Vertical Storage for a Narrow Living Room
A well-styled mannequin catches your attention in a store window, and also stands out as stylish vertical storage for hats, scarves and jewelry. They are perfectly sized for a narrow nest. A few years ago, I found this used mannequin at a retail display supply outlet, and I embellished it with a papier-mâché skirt made with wire, covered with silk poppy flowers. Papier-mâché is one of my favorite mediums to work with, and this project inspired a DIY Rococo styled picture frame for the living room as well.
From the skirt on up, the overall theme is Matisse’s poppy fields. The bodice is decoupaged with laser-printed images from a local printing shop. Unfortunately, ink-jet images from a home computer will bleed when it touches the decoupage glue and won’t work for this project. My dutiful friend, nicknamed “Moulin Rouge,” performs double-duty in this compact living room. It displays as a sculptural art piece and is a catchall for hats and other accessories. The mannequin keeps clutter at bay while taking up very little floor space.
Through the years I have found old and damaged mannequins or dress forms at store display closeouts, fashion design schools and on Ebay. Check out davessurplus.com and your local Craigslist for some real bargains.
Skinny Kitchen Sculpture
A faux birthday cake made from two Styrofoam rounds tops the mannequin that lives in my kitchen. Use a polymer air-dry clay by Paperclip to create these pretty madeleine lookalikes. Just press the clay into a madeleine cookie mold, let dry and paint to look like threat thing. Since I have an open kitchen layout in my New York City apartment, the mannequin anchors the dining nook and separates it from the living room.

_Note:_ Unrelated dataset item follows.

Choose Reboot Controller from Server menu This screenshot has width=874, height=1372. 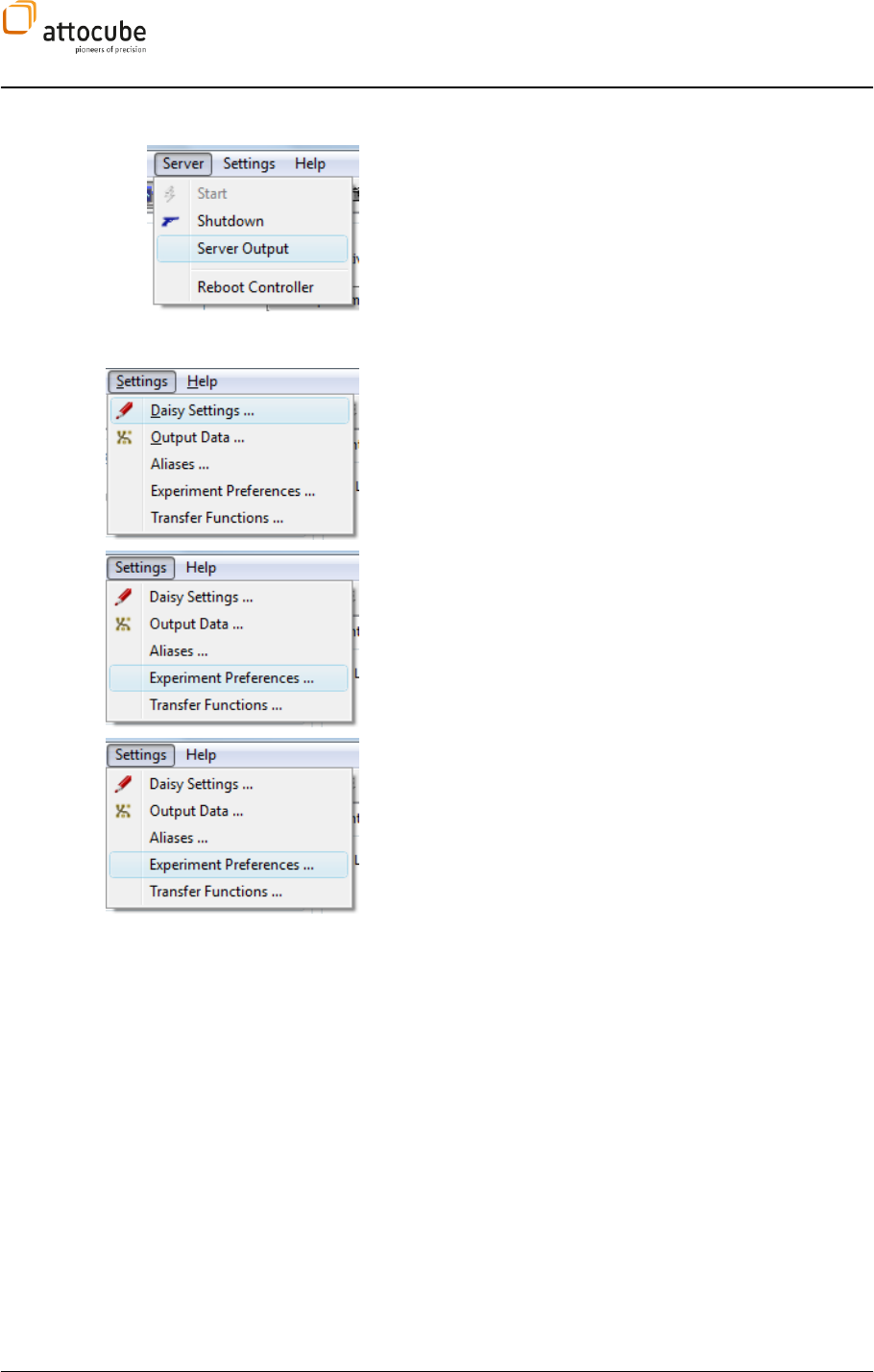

Establish different zones in a small space to give the eye a variety of places to roam, which eases the feeling of a confined home.
Customize your mannequins by stripping off all of the outside muslin fabric and padding and work with the raw frame. Most frames are made out of plastic and are easy to paint, decoupage and glue adornments on.
Because mannequins are tall and lean, they shimmy into tight corners and cast the illusion of height in any tiny niche.